Frequently Asked Depreciation Questions
Updated: Sep 24
Our tax depreciation schedule helps property investors unlock tax deductions available to them. Claiming depreciation is a significant benefit that many investment property owners are unaware of. Archi-QS answers your most Frequently Asked Depreciation Questions.
1. I have owned an investment property for years, but I was unaware of deductions available, what can I do?
A depreciation schedule covers 40 years’ worth of depreciations, which means that you may have decades left to depreciate on your investment property. Additionally, the ATO allows any property investor to back claim tax depreciations for up to 2 years.
2. How often should I update my Tax Depreciation Schedule?
You only need to get a Tax Depreciation Schedule once for each investment property.
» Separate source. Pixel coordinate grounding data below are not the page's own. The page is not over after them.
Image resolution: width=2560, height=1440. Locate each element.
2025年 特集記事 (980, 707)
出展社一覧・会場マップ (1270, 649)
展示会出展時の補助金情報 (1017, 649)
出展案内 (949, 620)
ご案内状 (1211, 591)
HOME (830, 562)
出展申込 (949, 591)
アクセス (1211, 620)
However, if you make significant upgrades to your property, you should look into updating your schedule.
3. What is low value pooling?
Low-value pooling is a method of depreciating plant items at a higher rate to maximise deductions. Low-cost assets and low-value assets can be allocated into this pool to maximise your cash return.
4. When does a depreciation asset start to decline in value?
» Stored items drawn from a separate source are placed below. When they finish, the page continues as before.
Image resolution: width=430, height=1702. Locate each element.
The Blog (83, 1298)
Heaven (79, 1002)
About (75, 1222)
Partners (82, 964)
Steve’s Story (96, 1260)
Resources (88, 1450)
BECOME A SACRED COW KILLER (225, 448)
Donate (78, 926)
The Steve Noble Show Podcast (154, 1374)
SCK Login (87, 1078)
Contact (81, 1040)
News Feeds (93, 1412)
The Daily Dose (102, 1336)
An asset starts to decline from the moment it is first used or installed ready for use.
5. When can I claim depreciation for substantial renovations that I have carried out over the course of some years?
When it is reasonable to say that substantial renovations have been completed. This applies regardless of whether the renovations were undertaken over the course of some years.
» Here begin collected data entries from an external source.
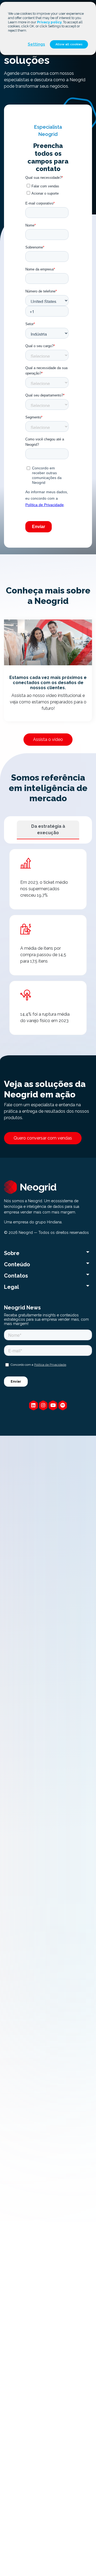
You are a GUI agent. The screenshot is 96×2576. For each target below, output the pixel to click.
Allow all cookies (68, 44)
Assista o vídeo (48, 739)
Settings (36, 44)
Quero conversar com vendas (43, 1138)
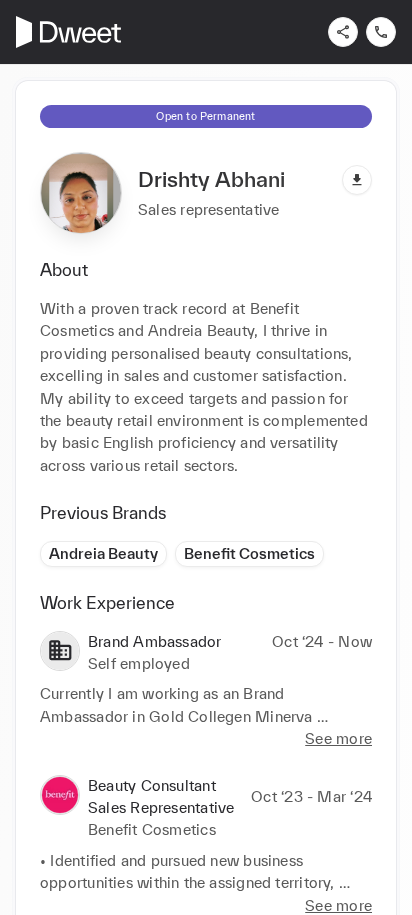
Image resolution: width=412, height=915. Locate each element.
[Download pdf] (357, 180)
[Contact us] (381, 32)
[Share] (343, 32)
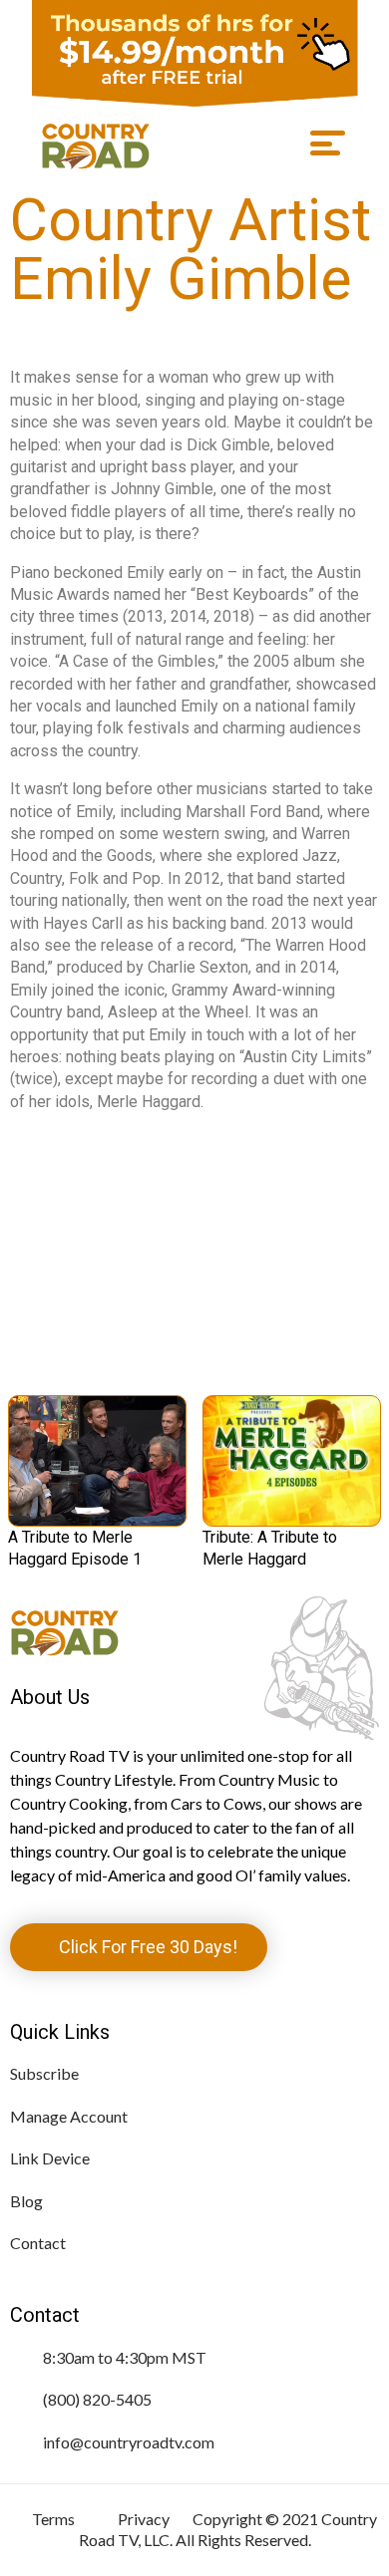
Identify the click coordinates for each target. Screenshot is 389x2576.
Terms (53, 2518)
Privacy (144, 2518)
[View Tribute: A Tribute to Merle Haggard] (291, 1461)
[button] (321, 143)
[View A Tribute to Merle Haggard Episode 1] (97, 1461)
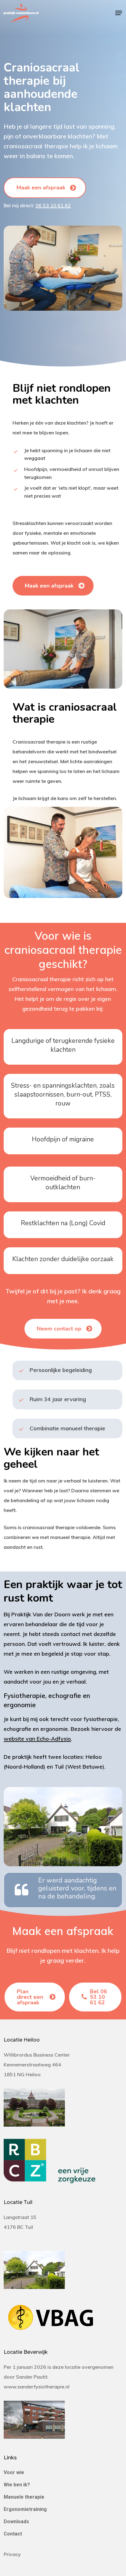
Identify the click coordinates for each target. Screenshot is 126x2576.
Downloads (16, 2521)
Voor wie (14, 2472)
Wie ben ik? (17, 2485)
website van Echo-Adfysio (37, 1738)
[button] (118, 13)
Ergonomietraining (25, 2509)
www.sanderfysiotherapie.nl (36, 2387)
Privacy (12, 2554)
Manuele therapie (24, 2497)
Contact (13, 2534)
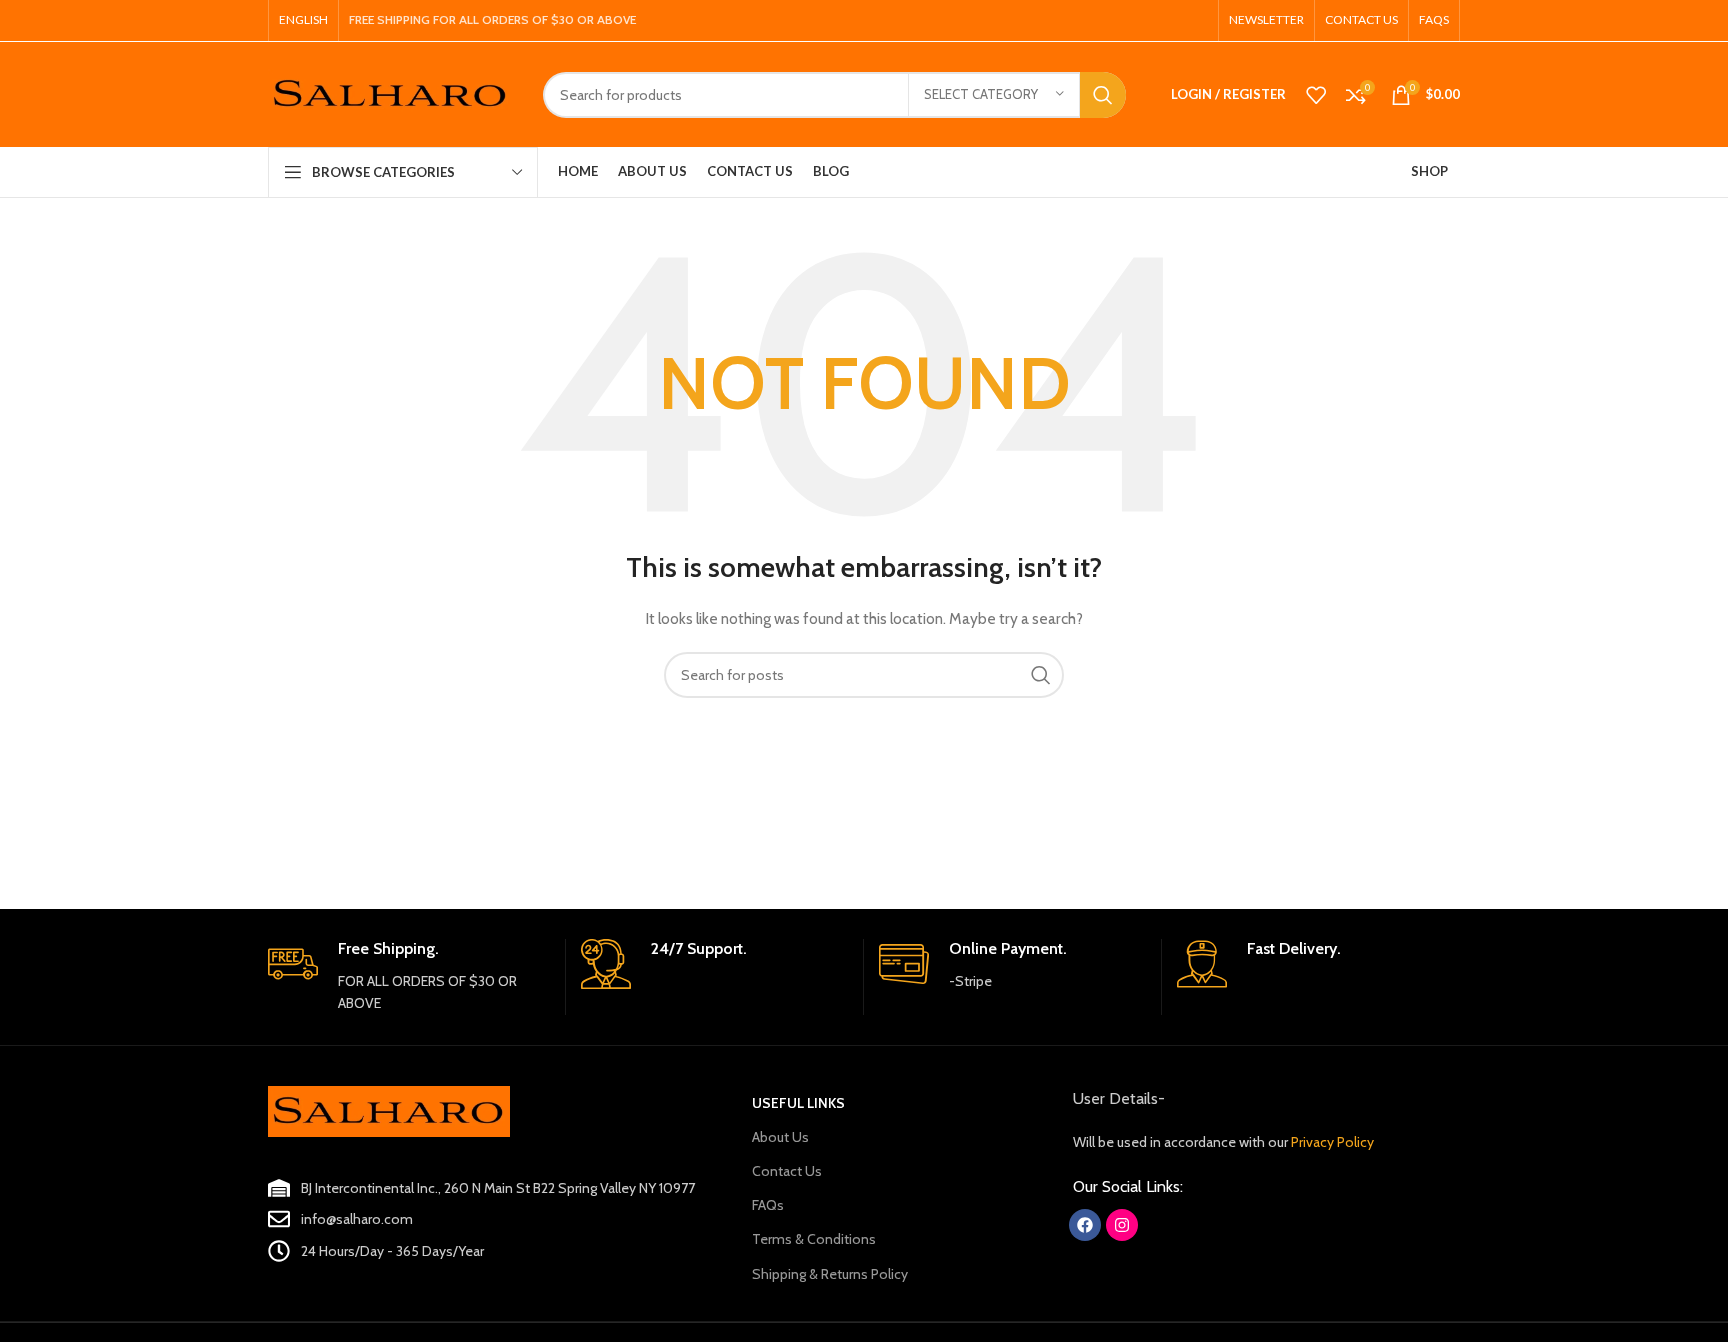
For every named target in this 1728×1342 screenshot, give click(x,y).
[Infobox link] (409, 977)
6. Do Tax Depreciation Schedules follow the investment property in the case of a sale?
No, a Tax Depreciation Schedule is personalised to the individual property investor.
7. Can I claim depreciation on property that I haven’t yet rented out?
You are able to claim depreciation on your investment property from the settlement date as long as they are genuinely available for rent i.e. the property is advertised and has gained a broad exposure to potential tenants, and the tenants are reasonably likely to rent the property.